Regulatory/Legal    
The Group may be subject to regulations affecting its activities. Governments, government agencies and industry self-regulatory bodies from time to time adopt statutes and regulations that directly or indirectly affect the form, content and scheduling of advertising, public relations and public affairs and market research or otherwise limit the scope of the activities of the Group and its clients which could have a material adverse impact on our financial position. Changes in tax laws or their application may also adversely affect the Group’s reported results. The Group actively monitors any proposed regulatory or statutory changes and consults with government agencies and regulatory bodies where possible on such proposed changes. Regular briefings to the Audit Committee of significant regulatory or statutory changes. Group representation on a number of industry advisory bodies.

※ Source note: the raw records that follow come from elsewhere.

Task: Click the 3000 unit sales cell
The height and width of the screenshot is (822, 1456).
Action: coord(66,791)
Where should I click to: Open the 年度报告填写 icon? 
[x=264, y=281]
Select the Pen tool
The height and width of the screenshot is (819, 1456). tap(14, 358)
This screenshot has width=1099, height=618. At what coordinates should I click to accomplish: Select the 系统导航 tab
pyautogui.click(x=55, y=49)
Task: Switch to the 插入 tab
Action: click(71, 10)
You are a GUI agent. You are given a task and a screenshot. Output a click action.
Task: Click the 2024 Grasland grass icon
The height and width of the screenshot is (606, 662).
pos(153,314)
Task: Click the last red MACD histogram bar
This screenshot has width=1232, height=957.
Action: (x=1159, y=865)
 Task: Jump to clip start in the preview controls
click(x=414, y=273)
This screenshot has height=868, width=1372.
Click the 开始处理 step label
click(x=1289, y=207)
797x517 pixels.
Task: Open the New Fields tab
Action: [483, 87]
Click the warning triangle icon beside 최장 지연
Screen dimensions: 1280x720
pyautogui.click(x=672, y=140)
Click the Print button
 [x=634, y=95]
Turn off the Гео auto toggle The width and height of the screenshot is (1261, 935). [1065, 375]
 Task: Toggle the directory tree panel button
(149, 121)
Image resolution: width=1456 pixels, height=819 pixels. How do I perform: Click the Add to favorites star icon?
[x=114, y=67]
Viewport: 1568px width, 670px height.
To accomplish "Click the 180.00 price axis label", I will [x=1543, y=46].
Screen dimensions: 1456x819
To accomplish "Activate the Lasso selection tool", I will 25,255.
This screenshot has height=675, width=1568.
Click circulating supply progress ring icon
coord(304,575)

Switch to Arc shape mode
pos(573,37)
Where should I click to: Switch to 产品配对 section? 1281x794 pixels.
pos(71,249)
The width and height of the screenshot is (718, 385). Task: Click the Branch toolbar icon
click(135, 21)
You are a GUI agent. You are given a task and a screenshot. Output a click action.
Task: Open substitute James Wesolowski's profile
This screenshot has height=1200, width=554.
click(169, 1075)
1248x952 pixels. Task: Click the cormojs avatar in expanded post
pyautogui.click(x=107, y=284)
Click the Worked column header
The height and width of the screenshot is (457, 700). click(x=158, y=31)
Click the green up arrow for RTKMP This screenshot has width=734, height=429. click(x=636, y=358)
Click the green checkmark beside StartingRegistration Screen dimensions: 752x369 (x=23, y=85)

The Group may be exposed to liabilities from allegations that certain of its clients’ advertising claims may be false or misleading or that its clients products may be defective. The Group may be, or may be joined as a defendant, in litigation brought against its clients in respect of services provided by the Group. The Group seeks to comply with all laws and industry codes governing marketing material. Upward referral procedure within operating companies and to WPP ethical review meetings.